In this case, a user lost not only his primary email address and cloud storage, but also access to Windows Live games that he had paid for. From Microsoft’s response:

“I’m happy to assist you with your concern that you could not access your email account.

Please be informed that we have reviewed your account and determined that it was closed due to violation of our Terms of Use.

We are not able to discuss the specific details of your account closure. To read Microsoft Services Agreement and learn about the code of conduct, please visit:”

Microsoft isn’t the only bad guy here. Steam has been known to kill users’ accounts without recourse. Same for Amazon.

The ToS Death Penalty is becoming increasing problematic as more and more of our lives are being moved into the cloud.

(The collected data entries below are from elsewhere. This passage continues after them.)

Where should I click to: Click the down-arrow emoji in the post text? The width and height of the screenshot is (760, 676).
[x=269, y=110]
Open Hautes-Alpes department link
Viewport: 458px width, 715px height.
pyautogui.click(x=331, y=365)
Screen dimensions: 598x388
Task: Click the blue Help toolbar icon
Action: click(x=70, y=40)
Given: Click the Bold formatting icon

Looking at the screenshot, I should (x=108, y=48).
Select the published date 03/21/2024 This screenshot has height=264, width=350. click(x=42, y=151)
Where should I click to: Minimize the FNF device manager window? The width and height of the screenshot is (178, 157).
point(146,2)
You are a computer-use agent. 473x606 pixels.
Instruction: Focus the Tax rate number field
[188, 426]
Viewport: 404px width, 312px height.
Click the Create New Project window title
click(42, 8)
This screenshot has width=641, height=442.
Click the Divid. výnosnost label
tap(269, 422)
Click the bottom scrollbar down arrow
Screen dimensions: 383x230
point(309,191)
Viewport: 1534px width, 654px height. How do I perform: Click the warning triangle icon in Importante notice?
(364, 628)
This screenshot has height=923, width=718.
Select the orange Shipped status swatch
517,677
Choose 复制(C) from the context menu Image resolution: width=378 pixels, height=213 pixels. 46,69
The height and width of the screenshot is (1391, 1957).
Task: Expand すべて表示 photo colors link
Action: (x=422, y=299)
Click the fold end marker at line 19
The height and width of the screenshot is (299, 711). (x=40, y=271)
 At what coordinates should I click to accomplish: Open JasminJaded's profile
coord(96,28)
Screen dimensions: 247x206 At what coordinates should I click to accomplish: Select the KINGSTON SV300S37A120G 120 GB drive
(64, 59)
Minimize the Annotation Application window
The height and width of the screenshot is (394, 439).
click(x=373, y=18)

This is especially true when a single account spans multiple services, and violations of the terms of one service could result in the termination of all your account as a whole.

Cheating in Medal of Honor should get you banned from the game for a few days. It shouldn’t cost you your email account and cloud documents. The ToS Death Penalty must be abolished.

One response to “The ToS Death Penalty”

  1. Tyler Dennis

    How to balance our freedom to contract with the changing world? If you don’t like the terms of service, don’t sign on to them? I don’t think this mentality will last much longer. Certainly other jurisdictions we’ve heard about have legislated against contracts holding such unfair terms to consumers. Wonderfully put though. Abolish the ToS death penalty – classic.